To be honest, I don't quite understand why any of this speeds things up so much. I would have thought flattening things out and splitting at the boundary of the loss_fun
would have been where things really made a difference... but JAX performance intuition is not for mortals.
Hey @jlperla ! The best way to do this is split
all the objects together in a tuple and unpack them after merge
, then do another split
at the end.
graphdef, state = nnx.split((model, optimizer, metrics))
...
@nnx.jit
def train_step(graphdef, state, batch):
"""Train for a single step."""
model, optimizer, metrics = nnx.merge(graphdef, state)

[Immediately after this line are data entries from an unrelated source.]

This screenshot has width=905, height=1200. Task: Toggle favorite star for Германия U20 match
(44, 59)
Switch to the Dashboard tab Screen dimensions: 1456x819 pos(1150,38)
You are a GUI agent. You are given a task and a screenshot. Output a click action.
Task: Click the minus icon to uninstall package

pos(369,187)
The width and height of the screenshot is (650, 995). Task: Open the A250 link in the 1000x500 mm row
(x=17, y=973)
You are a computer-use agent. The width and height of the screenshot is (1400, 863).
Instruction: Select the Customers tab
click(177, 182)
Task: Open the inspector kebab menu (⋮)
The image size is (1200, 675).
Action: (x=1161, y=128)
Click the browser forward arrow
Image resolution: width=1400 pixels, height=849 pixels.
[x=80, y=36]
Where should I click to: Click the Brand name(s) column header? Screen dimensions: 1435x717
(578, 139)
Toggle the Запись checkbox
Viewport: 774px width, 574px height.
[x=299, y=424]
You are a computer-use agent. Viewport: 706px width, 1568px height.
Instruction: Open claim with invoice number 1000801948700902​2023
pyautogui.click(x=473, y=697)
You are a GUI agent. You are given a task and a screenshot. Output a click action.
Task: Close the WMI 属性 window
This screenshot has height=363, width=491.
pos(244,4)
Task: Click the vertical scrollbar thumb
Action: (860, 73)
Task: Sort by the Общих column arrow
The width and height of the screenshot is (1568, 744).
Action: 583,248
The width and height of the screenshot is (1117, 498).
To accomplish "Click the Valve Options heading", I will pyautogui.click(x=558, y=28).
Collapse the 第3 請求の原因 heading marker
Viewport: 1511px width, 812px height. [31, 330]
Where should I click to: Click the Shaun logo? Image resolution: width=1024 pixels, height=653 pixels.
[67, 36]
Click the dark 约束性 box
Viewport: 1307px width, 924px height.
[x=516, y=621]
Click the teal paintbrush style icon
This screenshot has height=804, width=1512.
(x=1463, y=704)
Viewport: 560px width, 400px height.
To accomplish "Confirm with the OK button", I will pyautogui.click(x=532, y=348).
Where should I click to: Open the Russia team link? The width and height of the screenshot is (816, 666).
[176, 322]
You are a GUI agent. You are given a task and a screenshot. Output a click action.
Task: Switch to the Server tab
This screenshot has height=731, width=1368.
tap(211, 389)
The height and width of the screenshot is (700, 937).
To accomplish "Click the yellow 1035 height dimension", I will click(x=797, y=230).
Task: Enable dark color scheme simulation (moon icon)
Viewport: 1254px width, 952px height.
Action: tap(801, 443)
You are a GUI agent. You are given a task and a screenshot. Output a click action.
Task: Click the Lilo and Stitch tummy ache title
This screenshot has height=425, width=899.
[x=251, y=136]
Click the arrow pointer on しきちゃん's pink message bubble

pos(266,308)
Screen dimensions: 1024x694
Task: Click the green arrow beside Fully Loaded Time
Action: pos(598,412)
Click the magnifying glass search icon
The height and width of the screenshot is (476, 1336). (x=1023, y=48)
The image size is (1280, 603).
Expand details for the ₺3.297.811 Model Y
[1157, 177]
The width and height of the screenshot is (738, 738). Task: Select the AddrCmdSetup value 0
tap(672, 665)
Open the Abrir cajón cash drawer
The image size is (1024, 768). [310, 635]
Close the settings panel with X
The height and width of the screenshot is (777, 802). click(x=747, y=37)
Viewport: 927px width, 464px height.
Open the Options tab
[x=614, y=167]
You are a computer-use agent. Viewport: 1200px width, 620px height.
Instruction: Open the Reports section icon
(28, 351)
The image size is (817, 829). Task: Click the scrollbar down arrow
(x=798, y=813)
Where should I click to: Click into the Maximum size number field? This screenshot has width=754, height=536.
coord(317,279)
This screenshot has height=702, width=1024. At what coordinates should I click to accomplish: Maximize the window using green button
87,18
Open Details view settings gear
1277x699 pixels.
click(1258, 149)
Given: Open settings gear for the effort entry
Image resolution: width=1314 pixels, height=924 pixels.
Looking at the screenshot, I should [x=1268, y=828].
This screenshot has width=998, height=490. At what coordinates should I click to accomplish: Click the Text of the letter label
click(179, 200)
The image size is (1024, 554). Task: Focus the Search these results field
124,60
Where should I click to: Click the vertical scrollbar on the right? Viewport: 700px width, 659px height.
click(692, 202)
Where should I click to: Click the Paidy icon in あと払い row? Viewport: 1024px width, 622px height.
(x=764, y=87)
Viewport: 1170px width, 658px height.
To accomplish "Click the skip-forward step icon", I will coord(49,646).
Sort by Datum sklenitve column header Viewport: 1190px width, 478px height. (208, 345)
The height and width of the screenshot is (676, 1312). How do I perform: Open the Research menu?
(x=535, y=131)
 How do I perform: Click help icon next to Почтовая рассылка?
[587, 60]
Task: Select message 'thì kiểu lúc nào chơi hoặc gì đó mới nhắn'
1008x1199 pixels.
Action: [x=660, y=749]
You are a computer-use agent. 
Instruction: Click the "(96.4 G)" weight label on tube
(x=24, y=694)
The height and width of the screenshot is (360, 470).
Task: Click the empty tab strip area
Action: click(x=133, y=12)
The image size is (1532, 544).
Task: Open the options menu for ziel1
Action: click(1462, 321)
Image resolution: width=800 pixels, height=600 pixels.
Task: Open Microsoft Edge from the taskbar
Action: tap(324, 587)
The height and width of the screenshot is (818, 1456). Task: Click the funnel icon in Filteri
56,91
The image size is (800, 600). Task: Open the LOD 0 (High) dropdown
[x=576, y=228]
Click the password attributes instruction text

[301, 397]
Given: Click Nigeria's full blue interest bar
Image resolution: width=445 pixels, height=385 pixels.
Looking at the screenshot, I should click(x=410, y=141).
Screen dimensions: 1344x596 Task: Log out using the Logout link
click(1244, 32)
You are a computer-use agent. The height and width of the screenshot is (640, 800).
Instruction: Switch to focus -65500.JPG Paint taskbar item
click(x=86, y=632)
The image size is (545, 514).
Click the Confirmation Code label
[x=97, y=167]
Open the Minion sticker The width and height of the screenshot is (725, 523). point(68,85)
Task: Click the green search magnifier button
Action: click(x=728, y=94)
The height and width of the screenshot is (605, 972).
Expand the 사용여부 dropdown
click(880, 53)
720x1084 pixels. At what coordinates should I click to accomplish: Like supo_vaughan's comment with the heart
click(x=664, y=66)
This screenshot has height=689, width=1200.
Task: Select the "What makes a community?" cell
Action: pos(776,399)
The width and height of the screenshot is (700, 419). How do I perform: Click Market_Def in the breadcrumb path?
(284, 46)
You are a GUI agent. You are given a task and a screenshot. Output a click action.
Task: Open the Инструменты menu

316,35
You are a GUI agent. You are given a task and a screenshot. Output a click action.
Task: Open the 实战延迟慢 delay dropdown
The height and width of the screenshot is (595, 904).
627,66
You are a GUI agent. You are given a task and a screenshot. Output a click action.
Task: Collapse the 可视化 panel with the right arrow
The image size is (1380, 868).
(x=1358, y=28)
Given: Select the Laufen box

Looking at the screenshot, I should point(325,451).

grad_fn = nnx.value_and_grad(loss_fn, has_aux=True)
(loss, logits), grads = grad_fn(model, batch)
metrics.update(loss=loss, logits=logits, labels=batch['label'])
optimizer.update(grads)
_, state = nnx.split((model, optimizer, metrics))
return loss, state
By splitting them together their mutual references are preserved.
If so, maybe I could get someone to put in a PR to extend that MNIST tutorial along those lines as proactice?
I think we should have a "performance" guide, or at least add it to a section in some other guide but its indeed an important topic.
Just to point out here that during nnx models training, the overall GPU usage do not cross above 20%. Will splitting into graphdef and state improve the performance?